Of course, this trait of intolerance and going after those who refuse to toe the line on the part of the ruling party has been in ample evidence in the past too. Two incidents – about three years apart – in the party’s last term in office (from 2014 to 2019) bear testimony to the fact that this trait is not a recent acquisition. The first of these came barely months after the 2014 election when the government, in a move with few parallels, instituted a vigilance inquiry against the then DGP Prakash Mishra, allegedly for some improprieties during his tenure as Chairman of the Police Housing Corporation.

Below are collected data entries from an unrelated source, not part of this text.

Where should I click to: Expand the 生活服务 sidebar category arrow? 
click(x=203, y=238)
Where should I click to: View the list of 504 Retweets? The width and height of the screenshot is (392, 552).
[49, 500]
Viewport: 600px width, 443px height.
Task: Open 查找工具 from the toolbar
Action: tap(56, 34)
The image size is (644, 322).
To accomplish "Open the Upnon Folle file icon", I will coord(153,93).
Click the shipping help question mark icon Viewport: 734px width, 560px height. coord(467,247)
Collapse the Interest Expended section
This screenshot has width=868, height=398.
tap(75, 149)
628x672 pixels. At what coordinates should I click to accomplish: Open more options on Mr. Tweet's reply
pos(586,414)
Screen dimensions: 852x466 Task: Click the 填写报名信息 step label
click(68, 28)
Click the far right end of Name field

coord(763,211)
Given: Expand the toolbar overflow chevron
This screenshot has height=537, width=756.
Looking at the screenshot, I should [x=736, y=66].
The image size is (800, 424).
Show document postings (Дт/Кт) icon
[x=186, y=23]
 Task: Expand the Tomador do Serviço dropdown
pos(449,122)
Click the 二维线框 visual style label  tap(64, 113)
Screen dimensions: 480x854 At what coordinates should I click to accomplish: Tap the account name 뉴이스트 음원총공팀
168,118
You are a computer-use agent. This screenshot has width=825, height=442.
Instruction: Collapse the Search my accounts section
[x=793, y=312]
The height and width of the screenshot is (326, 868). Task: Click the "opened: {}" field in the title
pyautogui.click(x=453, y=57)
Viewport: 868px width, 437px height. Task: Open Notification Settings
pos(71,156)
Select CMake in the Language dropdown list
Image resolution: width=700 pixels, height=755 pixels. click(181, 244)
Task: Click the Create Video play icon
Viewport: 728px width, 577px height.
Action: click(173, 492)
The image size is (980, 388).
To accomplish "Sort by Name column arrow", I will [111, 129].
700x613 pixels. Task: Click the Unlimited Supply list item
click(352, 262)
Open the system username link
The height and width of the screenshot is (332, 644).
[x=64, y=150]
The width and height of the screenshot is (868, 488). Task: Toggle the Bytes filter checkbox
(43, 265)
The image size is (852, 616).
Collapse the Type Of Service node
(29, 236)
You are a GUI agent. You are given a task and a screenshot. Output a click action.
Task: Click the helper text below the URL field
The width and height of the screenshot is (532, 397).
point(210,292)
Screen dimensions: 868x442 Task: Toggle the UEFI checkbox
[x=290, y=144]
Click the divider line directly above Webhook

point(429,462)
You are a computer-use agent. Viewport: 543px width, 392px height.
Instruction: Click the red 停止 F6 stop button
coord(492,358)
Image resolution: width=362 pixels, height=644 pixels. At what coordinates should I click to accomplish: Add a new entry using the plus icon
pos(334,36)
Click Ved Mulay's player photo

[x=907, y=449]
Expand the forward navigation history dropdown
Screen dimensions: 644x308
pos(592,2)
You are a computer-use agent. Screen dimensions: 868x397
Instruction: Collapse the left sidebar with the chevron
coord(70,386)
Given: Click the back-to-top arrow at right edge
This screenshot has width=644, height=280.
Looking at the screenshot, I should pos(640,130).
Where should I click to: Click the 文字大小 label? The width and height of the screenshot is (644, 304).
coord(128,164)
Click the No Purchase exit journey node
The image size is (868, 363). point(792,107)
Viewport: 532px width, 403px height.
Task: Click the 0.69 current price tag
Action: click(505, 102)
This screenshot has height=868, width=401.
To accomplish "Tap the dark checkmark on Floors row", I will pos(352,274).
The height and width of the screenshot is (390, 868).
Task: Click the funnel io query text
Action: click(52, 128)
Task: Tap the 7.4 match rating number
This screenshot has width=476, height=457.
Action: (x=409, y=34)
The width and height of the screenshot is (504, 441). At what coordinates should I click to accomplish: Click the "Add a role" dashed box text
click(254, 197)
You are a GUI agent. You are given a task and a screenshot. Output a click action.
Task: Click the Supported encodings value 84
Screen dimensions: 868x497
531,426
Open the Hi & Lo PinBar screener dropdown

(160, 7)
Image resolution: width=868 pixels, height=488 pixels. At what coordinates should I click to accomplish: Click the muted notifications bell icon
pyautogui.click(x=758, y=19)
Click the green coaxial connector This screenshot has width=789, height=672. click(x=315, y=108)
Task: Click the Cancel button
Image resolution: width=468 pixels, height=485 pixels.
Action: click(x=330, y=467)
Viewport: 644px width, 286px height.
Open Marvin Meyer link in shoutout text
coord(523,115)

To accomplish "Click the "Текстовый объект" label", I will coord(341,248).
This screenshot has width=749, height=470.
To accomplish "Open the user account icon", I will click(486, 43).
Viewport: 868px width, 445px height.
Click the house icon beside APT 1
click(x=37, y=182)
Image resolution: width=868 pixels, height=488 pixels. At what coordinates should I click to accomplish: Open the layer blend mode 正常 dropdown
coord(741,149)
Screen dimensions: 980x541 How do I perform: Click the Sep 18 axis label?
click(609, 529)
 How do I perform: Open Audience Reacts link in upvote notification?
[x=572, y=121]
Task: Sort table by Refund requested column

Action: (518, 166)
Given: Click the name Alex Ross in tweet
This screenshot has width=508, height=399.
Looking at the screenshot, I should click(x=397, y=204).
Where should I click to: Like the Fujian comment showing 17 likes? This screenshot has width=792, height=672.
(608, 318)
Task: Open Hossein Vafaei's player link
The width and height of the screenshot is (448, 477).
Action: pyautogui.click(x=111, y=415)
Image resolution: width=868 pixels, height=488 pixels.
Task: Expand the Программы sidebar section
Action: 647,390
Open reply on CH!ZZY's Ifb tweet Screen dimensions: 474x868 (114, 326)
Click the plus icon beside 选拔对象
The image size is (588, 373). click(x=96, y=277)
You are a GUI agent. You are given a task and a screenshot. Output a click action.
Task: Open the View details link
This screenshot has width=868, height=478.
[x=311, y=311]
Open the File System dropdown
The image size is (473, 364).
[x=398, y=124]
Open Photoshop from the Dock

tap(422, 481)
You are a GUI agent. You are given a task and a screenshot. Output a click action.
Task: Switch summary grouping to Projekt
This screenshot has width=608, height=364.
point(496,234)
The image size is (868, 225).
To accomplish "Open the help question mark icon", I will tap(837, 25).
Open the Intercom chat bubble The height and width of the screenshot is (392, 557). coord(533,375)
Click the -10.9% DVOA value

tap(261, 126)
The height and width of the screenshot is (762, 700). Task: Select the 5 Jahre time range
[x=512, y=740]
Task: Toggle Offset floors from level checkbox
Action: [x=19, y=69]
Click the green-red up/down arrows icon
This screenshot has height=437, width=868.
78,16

But if the grapevine is to be believed, the real reason for the government’s vindictive act was his ‘audacity’ in ordering the interception of vehicles carrying BJD cash for distribution among voters during the 2014 elections. So pissed off was the Naveen Patnaik dispensation that even a sharp rap on the knuckle by the Orissa High Court, which dismissed the case with a scathing indictment of the then vigilance director KB Singh, did not deter it from going in appeal against the HC ruling to the Supreme Court. Unfortunately, however, it received another sharp rap on the knuckles by the apex court despite hiring one of the top lawyers whose daily fees are in lakhs. Curiously, the indicted vigilance director went on to become the next DGP!
The second incident came in 2018 in the run up to the Hockey World Cup in Bhubaneswar. In a move that smacked of pettiness and vendetta, the government barred entry to this marquee event held at the Kalinga Stadium in Bhubaneswar for reporters and crews of media houses critical of it. The same media houses were also denied – and continue to be denied – the generous advertising released by the government on the occasion and in the years since then.
Observers would tell you that this adherence to the George Bush credo of “You are either with us or against us” on the part of the BJD is a post-2014 phenomenon. But since it doesn’t appear to have affected the electoral fortunes of the party – if anything, it seems to have added to its popularity - it is unlikely that the BJD would play the ‘magnanimous in victory’ tune anytime soon.
(DISCLAIMER: This is an opinion piece. The views expressed are the author’s own and have nothing to do with OTV’s charter or views. OTV does not assume any responsibility or liability for the same.)